Pregnancy: Teratogenic Effects
Category C. Corticosteroids are generally teratogenic in laboratory animals when administered systemically at relatively low dosage levels. The more potent corticosteroids have been shown to be teratogenic after dermal application in laboratory animals. There are no adequate and well-controlled studies in pregnant women on teratogenic effects from topically applied corticosteroids. Therefore, topical corticosteroids should be used during pregnancy only if the potential benefit justifies the potential risk to the fetus. Drugs of this class should not be used extensively on pregnant patients, in large amounts, or for prolonged periods of time.
It is not known whether topical administration of corticosteroids could result in sufficient systemic absorption to produce detectable quantities in breast milk. Systemically administered corticosteroids are secreted into breast milk in quantities not likely to have a deleterious effect on the infant. Nevertheless, caution should be exercised when topical corticosteroids are administered to a nursing woman.
Pediatric patients may demonstrate greater susceptibility to topical corticosteroid-induced HPA axis suppression and Cushing's syndrome than mature patients because of a larger skin surface area to body weight ratio.
HPA axis suppression, Cushing's syndrome, and intracranial hypertension have been reported in children receiving topical corticosteroids. Manifestations of adrenal suppression in children include linear growth retardation, delayed weight gain, low plasma cortisol levels, and absence of response to ACTH stimulation. Manifestations of intracranial hypertension include bulging fontanelles, headaches, and bilateral papilledema.
Administration of topical corticosteroids to children should be limited to the least amount compatible with an effective therapeutic regimen. Chronic corticosteroid therapy may interfere with the growth and development of children.

■ ■ ■ ■ ■

● Complete the following:
1. In the passage on topical corticosteroids, can you switch "breast milk" to "human milk" and write the text out again, beginning at "It is not known" and stopping after "body weight ratio."?
2. Could you proceed with the passage on topical corticosteroids and carry it on past its last sentence?

● Record extracts:
■ ■ ■ ■ ■

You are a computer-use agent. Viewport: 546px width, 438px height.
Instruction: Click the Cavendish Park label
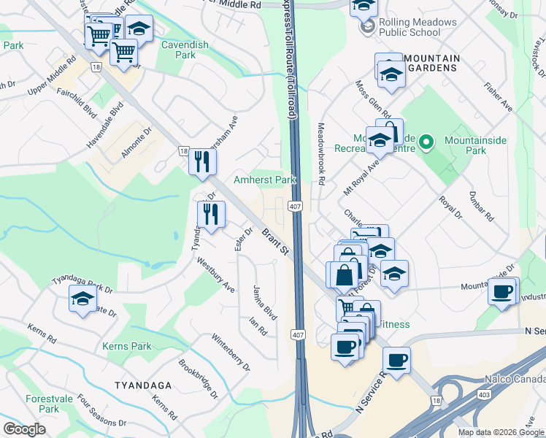[185, 50]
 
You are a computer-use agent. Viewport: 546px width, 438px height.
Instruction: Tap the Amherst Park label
[264, 180]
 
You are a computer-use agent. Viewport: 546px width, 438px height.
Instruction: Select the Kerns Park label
[127, 346]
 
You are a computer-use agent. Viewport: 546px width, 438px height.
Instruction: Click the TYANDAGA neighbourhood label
[142, 385]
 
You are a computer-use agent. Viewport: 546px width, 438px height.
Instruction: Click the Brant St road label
[276, 242]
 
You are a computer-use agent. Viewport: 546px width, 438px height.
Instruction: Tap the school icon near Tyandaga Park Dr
[82, 299]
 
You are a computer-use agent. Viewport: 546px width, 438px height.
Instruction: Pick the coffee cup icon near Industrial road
[502, 293]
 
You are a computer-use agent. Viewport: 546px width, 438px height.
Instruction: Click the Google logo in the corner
[24, 429]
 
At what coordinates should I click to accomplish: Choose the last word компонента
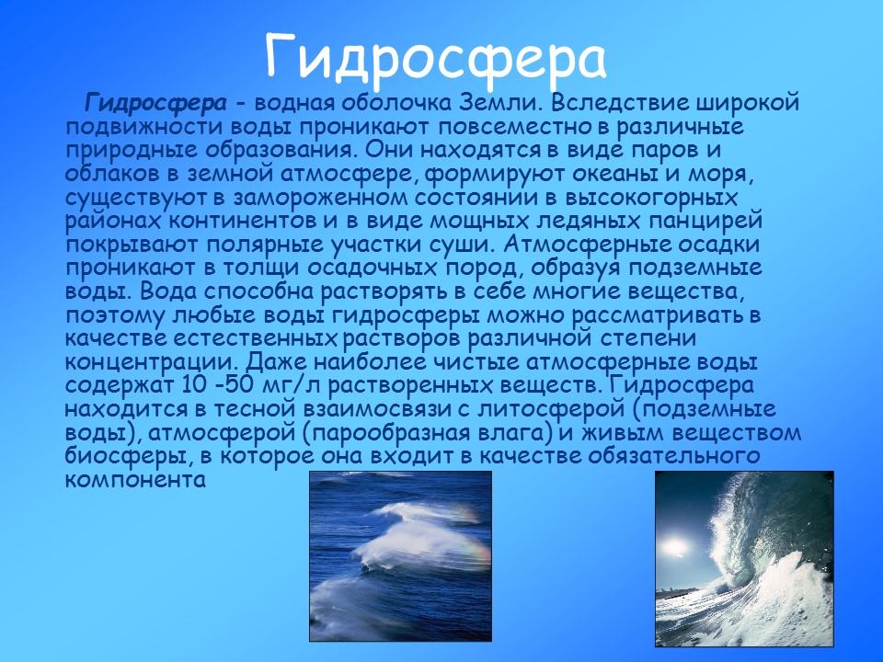[134, 479]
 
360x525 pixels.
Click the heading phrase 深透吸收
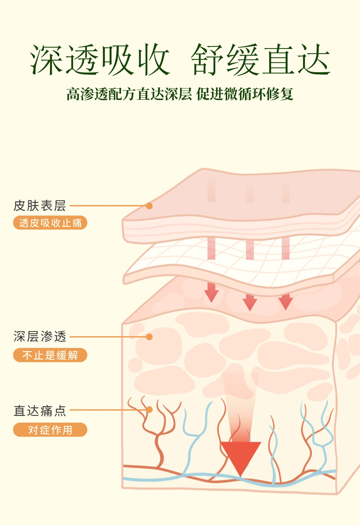pyautogui.click(x=100, y=60)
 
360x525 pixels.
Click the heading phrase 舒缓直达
pyautogui.click(x=260, y=60)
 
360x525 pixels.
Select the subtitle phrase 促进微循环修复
pyautogui.click(x=245, y=94)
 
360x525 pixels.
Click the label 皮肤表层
pyautogui.click(x=40, y=206)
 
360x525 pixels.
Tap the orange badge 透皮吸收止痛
pyautogui.click(x=50, y=223)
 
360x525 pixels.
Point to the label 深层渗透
pyautogui.click(x=40, y=337)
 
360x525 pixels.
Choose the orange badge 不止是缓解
pyautogui.click(x=50, y=355)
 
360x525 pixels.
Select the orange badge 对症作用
pyautogui.click(x=50, y=430)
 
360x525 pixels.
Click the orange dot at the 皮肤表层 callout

■ ■ ■ ■ ■

● Answer set:
1.
It is not known whether topical administration of corticosteroids could result in sufficient systemic absorption to produce detectable quantities in human milk. Systemically administered corticosteroids are secreted into human milk in quantities not likely to have a deleterious effect on the infant. Nevertheless, caution should be exercised when topical corticosteroids are administered to a nursing woman.
Pediatric patients may demonstrate greater susceptibility to topical corticosteroid-induced HPA axis suppression and Cushing's syndrome than mature patients because of a larger skin surface area to body weight ratio.

2.
Topically applied corticosteroids can be absorbed in sufficient amounts to produce systemic effects (see PRECAUTIONS, General).
Topical corticosteroids are contraindicated in those patients with a history of hypersensitivity to any of the components of the preparations.
Topical corticosteroids share anti-inflammatory, antipruritic and vasoconstrictive actions.
The mechanism of anti-inflammatory activity of the topical corticosteroids is unclear. Various laboratory methods, including vasoconstrictor assays, are used to compare and predict potencies and/or clinical efficacies of the topical corticosteroids. There is some evidence to suggest that a recognizable correlation exists between vasoconstrictor potency and therapeutic efficacy in man.
Topical corticosteroids can be absorbed from normal intact skin. Inflammation and/or other disease processes in the skin increase percutaneous absorption.
Once absorbed through the skin, topical corticosteroids are handled through pharmacokinetic pathways similar to systemically administered corticosteroids. Corticosteroids are bound to plasma proteins in varying degrees. Corticosteroids are metabolized primarily in the liver and are then excreted by the kidneys. Some of the topical corticosteroids and their metabolites are also excreted into the bile.
Patients using Kenalog Spray should receive the following information and instructions:
- This medication is to be used as directed by the physician. It is for external use only; avoid contact with the eyes and inhalation of the spray.
- Patients should be advised not to use this medication for any disorder other than for which it was prescribed.
- The treated skin area should not be bandaged or otherwise covered or wrapped as to be occlusive unless directed by the physician.
- Patients should report any signs of local adverse reactions.
- Parents of pediatric patients should be advised not to use tight-fitting diapers or plastic pants on a child being treated in the diaper area, as these garments may constitute occlusive dressings.
- Do not use Kenalog Spray on the underarms or groin areas unless directed by your physician.
- If no improvement is seen within 2 weeks, contact your physician.
- Do not use other corticosteroid-containing products while using Kenalog Spray without first consulting your physician.
- Kenalog Spray is flammable. Avoid heat, flames or smoking when applying Kenalog Spray.